Eu não sei se há livros que eu gostaria de ler por serem escritos. Talvez o tenham em outro ponto do globo, numa língua para mim desconhecida. Posso falar dos livros que gosto de ler e dos motivos.
Gosto de livros desafiadores, que exigem de mim atenção, daqueles que jogam com o leitor, ludibriando-o, de certa forma.
Gosto de escritores irônicos, que sabem nos fazer rir ou mesmo gargalhar. Fazer rir com inteligência é uma arte dominada por muito poucos.
Gosto de livros escritos por escritores interessados em narrar uma história e não em aparecer, o tempo todo, pairando sobre as obras. Não aprecio a vaidade autoral, aborrece-me profundamente. Como já escreveu George Orwell, a boa prosa deve ser transparente. Não quero ver o fantasma de um autor pairando sobre o livro, distraindo-me do texto.
Alguns dos livros que li recentemente e que me causaram profunda impressão:
Jamais o fogo nunca, de Diamela Eltit, uma escritora hábil em borrar o tempo narrativo e a mudança de foco e de narrador.
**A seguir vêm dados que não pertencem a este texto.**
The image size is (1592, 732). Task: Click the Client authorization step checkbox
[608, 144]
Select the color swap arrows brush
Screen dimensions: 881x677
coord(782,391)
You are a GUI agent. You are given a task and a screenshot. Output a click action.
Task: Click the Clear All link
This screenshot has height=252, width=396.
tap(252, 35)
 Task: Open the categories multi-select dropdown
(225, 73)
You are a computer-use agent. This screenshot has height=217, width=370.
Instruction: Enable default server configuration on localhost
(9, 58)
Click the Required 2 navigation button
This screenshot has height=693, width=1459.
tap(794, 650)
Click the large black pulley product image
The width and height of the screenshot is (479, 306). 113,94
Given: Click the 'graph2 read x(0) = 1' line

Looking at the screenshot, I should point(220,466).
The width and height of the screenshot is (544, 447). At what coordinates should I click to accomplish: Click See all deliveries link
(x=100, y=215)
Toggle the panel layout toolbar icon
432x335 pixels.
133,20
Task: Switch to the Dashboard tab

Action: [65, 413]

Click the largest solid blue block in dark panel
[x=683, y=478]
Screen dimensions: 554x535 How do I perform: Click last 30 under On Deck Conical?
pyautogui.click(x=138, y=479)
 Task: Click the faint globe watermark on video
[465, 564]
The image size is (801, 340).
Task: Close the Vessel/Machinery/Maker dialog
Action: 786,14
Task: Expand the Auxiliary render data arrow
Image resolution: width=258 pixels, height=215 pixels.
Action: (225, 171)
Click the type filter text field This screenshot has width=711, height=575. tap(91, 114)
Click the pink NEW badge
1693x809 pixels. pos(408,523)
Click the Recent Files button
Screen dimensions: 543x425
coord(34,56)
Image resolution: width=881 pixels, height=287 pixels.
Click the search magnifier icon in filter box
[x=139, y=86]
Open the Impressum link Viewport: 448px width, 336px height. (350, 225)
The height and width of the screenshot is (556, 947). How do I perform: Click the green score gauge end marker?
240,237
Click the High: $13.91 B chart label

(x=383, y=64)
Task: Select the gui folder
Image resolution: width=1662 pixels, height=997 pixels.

A tradução é do Julián Fux. Sensacional.
Releitura: Sangue no olho, de Lina Meruane. Outra chilena. Soberbo. Uma história simples, mas cheia de camadas de significação.
Outra releitura: Formas de volver a casa, de Alejandro Zambra. Outro grande escritor chileno.
Léxico Familiar: livro que li por indicação do Zambra, da autora italiana Natalia Ginzburg. O que encanta: a prosa fluida e fácil, as histórias familiares que nos fazem pensar nas histórias das nossas próprias famílias.
São as últimas leituras, mas há livros aos quais sempre quero voltar: O Amante de Marguerite Duras, Lolita, de Nabokov, Guerra do Fim do Mundo, do Vargas LLosa, a obra de Modiano, de Shakespeare, de Tchecov, os épicos… Enfim, muitos. Melhor parar por aqui.